■ Your task
Please continue the forum thread on butchering a pig from where it stops.
━━━ Supplied passage ━━━
# butchering pig how to



## zephyr23 (Apr 23, 2013)

awesome website and video on butchering pig how to. as a homesteader great resourse. 
http://www.farmsteadmeatsmith.com/


----------



## Benny (Apr 24, 2013)

Mmmmm.....Pig. Unfortunately america is losing a lot of the local butchers to big business. It's good to see the little guys succeeding.


----------



## zephyr23 (Apr 24, 2013)

yeah i used his video before i process my three pig


----------



## Scotty (May 11, 2013)

Great videos on that site. Unfortunately I don't like any of those recipes. The solidified fat of the headcheese.. I can not do lol. And the blood sausage I've tried and don't like.

Next deer and I will make venison pig sausage, minus the blood, loaded with paprika and dill.

Since I shot the moose in my avatar, I have not bothered to cook no damn liver or kidneys or hearts since. I didn't do anything special and it came out like meat muffins.

But I'm googling around some recipes now and I'm seeing some good looking shit that I'll have to try as well.
So chopped & bled organs is the way to go I'm thinking if you want to avoid the muffin or blood pancake.


Thanks for the site they got really nice and clear detailed videos. And just noticed they're from Vashon. Great place. M$ millionaires and actually cool hippies.
━━━ Dataset excerpts ━━━
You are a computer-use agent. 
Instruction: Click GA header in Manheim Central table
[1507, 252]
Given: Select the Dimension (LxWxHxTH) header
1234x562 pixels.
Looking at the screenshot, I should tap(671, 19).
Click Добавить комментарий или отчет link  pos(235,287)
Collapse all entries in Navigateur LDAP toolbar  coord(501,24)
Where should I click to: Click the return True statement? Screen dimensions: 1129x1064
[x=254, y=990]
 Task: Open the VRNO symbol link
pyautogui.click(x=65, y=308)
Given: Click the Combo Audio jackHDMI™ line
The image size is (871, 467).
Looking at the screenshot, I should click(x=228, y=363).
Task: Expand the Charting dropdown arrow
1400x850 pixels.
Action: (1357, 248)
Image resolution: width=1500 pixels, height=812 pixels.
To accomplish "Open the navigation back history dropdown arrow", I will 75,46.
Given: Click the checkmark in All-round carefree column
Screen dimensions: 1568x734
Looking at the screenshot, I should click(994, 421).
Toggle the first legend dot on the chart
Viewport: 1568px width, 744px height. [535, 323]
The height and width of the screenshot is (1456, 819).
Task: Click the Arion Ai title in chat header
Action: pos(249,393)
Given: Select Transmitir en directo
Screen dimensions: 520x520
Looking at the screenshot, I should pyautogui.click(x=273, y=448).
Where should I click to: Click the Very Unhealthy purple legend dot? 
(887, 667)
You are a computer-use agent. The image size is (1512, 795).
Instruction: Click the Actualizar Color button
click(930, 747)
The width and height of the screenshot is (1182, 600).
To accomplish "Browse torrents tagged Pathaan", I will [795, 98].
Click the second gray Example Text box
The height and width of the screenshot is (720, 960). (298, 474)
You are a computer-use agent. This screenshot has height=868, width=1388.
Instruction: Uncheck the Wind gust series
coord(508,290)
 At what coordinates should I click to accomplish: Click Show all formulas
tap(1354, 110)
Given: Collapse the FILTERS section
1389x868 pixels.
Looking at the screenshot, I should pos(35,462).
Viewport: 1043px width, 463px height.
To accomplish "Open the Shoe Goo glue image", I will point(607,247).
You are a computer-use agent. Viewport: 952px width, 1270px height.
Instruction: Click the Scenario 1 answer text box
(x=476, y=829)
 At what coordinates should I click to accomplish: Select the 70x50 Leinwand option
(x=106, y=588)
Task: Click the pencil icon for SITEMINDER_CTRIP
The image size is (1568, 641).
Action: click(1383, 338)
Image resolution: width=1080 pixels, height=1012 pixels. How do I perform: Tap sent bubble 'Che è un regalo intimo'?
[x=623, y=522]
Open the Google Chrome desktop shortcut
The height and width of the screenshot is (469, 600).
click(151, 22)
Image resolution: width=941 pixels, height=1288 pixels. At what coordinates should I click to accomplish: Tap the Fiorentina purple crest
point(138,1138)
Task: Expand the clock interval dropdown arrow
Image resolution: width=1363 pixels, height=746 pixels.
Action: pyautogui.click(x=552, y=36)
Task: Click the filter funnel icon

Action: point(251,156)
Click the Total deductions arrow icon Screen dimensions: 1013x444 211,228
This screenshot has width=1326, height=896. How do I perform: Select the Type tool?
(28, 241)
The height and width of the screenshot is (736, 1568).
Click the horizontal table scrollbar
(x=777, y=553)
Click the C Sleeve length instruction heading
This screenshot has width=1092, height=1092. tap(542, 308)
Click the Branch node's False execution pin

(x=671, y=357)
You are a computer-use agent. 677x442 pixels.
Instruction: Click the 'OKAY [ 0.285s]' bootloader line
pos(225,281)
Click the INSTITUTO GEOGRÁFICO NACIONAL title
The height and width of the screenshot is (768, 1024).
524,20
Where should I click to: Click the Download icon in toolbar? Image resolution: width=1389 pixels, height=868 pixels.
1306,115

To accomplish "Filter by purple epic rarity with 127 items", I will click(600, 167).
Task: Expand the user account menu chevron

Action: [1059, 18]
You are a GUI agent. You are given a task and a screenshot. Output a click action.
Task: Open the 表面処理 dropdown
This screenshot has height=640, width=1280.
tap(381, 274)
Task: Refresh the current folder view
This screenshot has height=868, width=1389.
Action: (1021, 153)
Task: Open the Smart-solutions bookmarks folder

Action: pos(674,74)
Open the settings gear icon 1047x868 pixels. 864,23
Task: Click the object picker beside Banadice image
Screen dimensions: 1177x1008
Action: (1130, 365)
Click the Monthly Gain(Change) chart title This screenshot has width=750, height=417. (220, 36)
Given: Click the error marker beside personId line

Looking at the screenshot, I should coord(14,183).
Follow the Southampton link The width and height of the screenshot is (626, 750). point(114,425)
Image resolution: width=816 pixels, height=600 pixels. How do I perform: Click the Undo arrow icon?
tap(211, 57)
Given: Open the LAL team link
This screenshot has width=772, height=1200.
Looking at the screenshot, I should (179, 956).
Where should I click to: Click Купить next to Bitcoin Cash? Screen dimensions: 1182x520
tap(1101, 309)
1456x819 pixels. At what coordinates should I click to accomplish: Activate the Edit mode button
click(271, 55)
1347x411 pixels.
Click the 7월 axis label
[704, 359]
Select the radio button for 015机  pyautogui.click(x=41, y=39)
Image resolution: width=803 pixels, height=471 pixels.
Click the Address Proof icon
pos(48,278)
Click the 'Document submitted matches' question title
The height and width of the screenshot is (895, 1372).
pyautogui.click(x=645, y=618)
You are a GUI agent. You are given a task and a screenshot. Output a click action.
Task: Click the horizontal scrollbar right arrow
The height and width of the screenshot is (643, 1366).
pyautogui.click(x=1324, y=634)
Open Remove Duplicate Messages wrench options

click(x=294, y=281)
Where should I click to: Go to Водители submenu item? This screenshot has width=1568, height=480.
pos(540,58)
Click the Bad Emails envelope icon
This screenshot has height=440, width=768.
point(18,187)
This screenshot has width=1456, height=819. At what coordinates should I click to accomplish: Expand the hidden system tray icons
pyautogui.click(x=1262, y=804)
━━━
■ Written response
----------



## Odin (May 12, 2013)

Scotty said:


> Next deer and I will make venison pig sausage, minus the blood, loaded with *paprika and dill.*


 
Heck... I've never thought to use that combination of spice/herb in cooking or anything... sounds good. I'll have to get some dill and try it out as seasoning combo... for my crazy culinary cuisine.

But first, lets see... I'll watch this video on butchering a pig.


----------



## ed rather (May 12, 2013)

Nice. I have a local hog rancher/hunter/butcher near me, so I got to accompany him on butchering a fresh wild hog. Pretty great learning experience


----------



## zephyr23 (May 12, 2013)

head cheese sound weird but it it really good on toast or mixed with your eggs


----------



## Odin (May 12, 2013)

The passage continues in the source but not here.